Having to adapt to the difficult conditions encountered when working from a storm beach meant that Borth men became an inventive lot. John Arnold Davies, who began his working life at 14 as a blacksmith at Penybont before going to sea with his uncle Captain John Davies, of Gloucester House, used his metalworking skills to good effect in a maritime context. He made a metal false keel that was slung over the side after the boat had been rowed past the surf. It came up under the boat's keel and was tied at bow and stern. With this in place the boat could carry a good spread of canvas enabling her to be speedier and more manoeuvrable. He and his father also designed a boat transporting device made out of light cartwheels that had a bridged axle with a long pole joined to its centre. From this axle there hung a strong canvas covered chain sling. This was pushed into the shallows and with the pole in an upright position the sling lay on the sand releasing the boat.

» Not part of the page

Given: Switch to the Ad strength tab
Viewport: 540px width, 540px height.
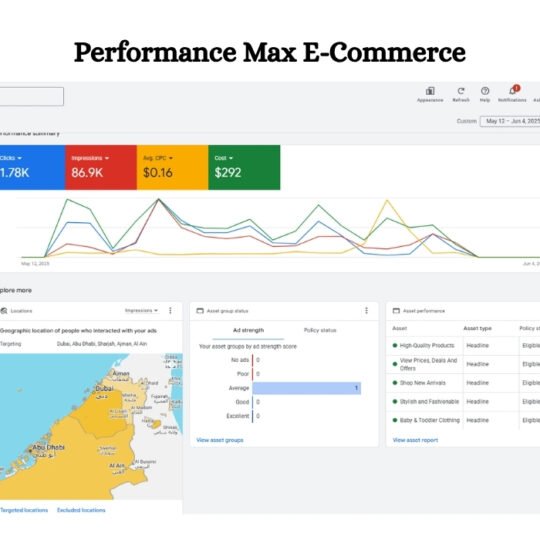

Conversely when the pole was pulled down the sling moved up and lifted the boat which could now be moved along the beach. The ability to grasp and turn the big spoked wheel was a great advantage. This device was superior to the later car wheeled vehicles that came into fashion in the 1940s, which when bogged down in the sand were difficult to move manually.


From the 1940s, for the next two decades, there was scarcely a boat in the village. Then for a number of years in the 1960s, Gethin and Jack Evans ran the 28 foot fishing vessel Shandala from Aberystwyth Harbour, and at other times the from Leri mouth at Ynyslas. From then on there was quite a flurry of local boat owners, some fishing commercially and others for recreation. Jac Richards and Gareth Raw-Rees, owned the 36 foot ex-lifeboat Merch Y Mor. Also at this time Ronnie Davies and Sid Clare fished from a 16 foot bass boat and the larger 26 foot Ynys Enlli which was moored at Aberystwyth and often used for herring fishing. Alan Wells and Christopher Mee had a converted cutter that was based in the Leri. The Davies brothers, Derek, Teddy and Glyn, fished from a 15 foot open boat. Alun Evans and I owned an 18 foot dory, Glas Y Dorlan, which was ideal for Borth beach conditions. Kai and Anna Hubbard, and later Louis Delahaye, fished from small boats. All this was mixed fishing, including lobster, crab, mackerel, bass and herring. From the mid 1970s, David Samson has fished professionally from a large open boat based at Borth, assisted nowadays by Peter Williamson. As well as crustaceans, bass, turbot and mackerel, this duo harvest cockles and mussels from the Dyfi estuary. Recently others have begun to fish professionally, including the partners John Matthews and Michael Smith, using a small open boat, and Paul Burke"Abbo", working from a cobble. The lobster in now the main catch of these village fishermen and not the herring.